------ Extrait présenté

Il faut préciser qu’un logement est considéré comme occupé en tant que résidence principale dès lors qu’il est occupé au moins 8 mois par an, sauf obligation professionnelle, raison de santé ou cas de force majeure.
Il est alors admis que les propriétaires louent temporairement leur résidence principale en tant que meublé de tourisme mais cette location est limitée à 120 jours par an [1].
Il ressort des travaux parlementaires que cette mesure est justifiée par l’impératif d’intérêt général de lutte contre l’attrition des résidences principales. Les logements secondaires, lorsqu’ils représentent une part importante des habitations sur le territoire communal, constituent en effet un frein évident à l’accès des ménages à des résidences principales.
Le régime relatif à cette servitude apparait principalement aux articles L151-14-1, L153-31 (III), et L481-4 du Code de l’urbanisme.
Il convient de distinguer le régime d’instauration de la servitude (1) de celui de la garantie du respect de la servitude (2).
1- Le régime d’instauration de la servitude.
Le régime d’instauration de la servitude sur le territoire communal apparait plutôt complet, qu’il s’agisse des conditions d’instauration de la servitude (a) que des modalités de cette instauration (b).
a) Sur les conditions d’instauration de la servitude.
Ces conditions figurent à l’article L151-14-1 du Code de l’urbanisme, et elles sont relatives aux communes concernées, au périmètre de la servitude, aux logements concernés et au sort de la servitude dans le temps.
En premier lieu, sur les communes concernées, il faut préciser que toutes les communes ne peuvent pas instaurer la servitude.
Ainsi, les auteurs du PLU peuvent instaurer la servitude dans les communes dans lesquelles :
- Soit la taxe annuelle sur les logements vacants est applicable [2]
- Soit les résidences secondaires représentent plus de 20% du nombre total d’immeubles d’habitation « dans le périmètre du règlement ».
A ce sujet, il faut préciser que l’utilisation de cette expression pourrait interroger quant au calcul de la proportion de résidences secondaires.
L’on pourrait en effet se demander si ce taux doit être calculé sur le périmètre de la servitude (zones urbaines et à urbaniser) ou plus largement sur le périmètre intercommunal du PLU, en présence d’un PLUi.

------------
------ Données

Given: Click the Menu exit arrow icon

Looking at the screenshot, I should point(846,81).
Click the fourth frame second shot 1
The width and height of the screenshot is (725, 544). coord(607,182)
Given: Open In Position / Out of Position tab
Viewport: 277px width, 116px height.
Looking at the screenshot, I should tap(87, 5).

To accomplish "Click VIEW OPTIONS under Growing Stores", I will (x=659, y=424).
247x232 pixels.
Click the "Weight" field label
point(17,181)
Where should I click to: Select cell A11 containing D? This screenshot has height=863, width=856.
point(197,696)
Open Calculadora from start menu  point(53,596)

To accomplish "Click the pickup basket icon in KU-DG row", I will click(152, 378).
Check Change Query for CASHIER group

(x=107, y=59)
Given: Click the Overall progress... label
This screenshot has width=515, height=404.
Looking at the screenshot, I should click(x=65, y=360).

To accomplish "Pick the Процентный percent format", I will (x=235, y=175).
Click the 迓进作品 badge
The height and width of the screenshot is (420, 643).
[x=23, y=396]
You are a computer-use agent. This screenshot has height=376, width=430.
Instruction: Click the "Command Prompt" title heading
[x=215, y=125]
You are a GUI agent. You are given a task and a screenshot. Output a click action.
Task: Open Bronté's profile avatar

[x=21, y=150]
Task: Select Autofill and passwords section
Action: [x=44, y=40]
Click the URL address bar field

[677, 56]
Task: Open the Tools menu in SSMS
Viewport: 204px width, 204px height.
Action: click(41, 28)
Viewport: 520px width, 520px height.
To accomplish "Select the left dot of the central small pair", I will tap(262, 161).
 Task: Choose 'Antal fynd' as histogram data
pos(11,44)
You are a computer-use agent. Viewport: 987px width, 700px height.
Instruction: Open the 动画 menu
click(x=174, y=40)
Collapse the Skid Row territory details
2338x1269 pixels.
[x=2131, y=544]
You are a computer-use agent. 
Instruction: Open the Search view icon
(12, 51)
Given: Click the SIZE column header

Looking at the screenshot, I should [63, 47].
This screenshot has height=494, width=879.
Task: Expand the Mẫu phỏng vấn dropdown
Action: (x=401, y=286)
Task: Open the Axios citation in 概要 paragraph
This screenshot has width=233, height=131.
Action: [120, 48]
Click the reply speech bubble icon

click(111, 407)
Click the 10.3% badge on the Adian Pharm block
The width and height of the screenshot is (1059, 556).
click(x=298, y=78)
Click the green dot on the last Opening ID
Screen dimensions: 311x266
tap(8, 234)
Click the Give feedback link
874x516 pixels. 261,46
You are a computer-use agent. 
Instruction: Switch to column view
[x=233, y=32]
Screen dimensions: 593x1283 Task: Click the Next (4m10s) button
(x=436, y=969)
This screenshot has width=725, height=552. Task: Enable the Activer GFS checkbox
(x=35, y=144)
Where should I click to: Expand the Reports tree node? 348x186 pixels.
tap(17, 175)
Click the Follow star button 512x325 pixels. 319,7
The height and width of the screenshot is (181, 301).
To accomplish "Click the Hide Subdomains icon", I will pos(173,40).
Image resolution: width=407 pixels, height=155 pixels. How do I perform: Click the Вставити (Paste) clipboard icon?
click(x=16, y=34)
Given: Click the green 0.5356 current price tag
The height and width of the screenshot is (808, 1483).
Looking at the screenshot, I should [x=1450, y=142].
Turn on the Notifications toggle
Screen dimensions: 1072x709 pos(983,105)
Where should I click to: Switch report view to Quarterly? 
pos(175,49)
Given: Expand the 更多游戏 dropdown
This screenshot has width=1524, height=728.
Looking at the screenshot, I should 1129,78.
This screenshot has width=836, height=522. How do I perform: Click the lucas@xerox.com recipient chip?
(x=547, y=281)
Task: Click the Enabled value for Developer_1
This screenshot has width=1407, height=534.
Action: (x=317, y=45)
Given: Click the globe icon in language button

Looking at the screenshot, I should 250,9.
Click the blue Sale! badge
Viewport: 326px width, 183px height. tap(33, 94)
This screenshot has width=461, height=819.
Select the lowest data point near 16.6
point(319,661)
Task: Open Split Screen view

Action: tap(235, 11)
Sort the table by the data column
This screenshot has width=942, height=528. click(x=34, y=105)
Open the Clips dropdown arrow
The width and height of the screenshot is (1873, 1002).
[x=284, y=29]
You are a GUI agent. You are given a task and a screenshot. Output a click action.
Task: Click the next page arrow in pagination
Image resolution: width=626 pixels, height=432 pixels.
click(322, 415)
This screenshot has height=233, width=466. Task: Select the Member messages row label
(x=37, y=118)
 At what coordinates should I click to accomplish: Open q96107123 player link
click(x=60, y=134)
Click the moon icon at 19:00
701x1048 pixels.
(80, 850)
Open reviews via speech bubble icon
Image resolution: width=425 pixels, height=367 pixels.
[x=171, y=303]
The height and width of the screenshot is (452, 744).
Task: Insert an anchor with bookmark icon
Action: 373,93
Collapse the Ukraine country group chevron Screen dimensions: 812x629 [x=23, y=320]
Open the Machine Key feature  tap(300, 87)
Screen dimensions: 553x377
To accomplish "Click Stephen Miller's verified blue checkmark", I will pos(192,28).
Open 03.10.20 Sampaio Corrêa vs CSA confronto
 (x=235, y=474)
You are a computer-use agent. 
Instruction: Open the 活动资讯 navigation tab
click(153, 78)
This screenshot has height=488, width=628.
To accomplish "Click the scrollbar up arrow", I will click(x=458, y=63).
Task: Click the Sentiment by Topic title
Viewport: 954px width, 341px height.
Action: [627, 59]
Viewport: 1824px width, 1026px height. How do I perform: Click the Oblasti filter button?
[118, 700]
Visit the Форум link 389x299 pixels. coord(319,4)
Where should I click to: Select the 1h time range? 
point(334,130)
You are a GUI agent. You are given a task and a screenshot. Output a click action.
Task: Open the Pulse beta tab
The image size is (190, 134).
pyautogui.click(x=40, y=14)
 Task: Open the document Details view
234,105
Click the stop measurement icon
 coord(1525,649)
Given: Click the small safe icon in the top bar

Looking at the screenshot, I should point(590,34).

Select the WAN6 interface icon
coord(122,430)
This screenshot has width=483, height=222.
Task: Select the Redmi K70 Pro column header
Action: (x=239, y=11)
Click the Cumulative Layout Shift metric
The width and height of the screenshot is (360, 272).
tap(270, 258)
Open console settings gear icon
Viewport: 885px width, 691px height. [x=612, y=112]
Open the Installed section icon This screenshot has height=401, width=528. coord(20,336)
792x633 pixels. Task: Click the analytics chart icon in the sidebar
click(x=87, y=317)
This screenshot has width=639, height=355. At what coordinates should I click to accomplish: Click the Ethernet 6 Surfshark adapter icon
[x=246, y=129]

------------

* Consigne: D'après l'extrait sur la servitude de résidence principale, combien de temps par an un logement doit-il être occupé pour être considéré comme résidence principale ? Les items n'ont pas besoin d'être consultés.

* Résultat: Au moins 8 mois par an, sauf obligation professionnelle, raison de santé ou cas de force majeure.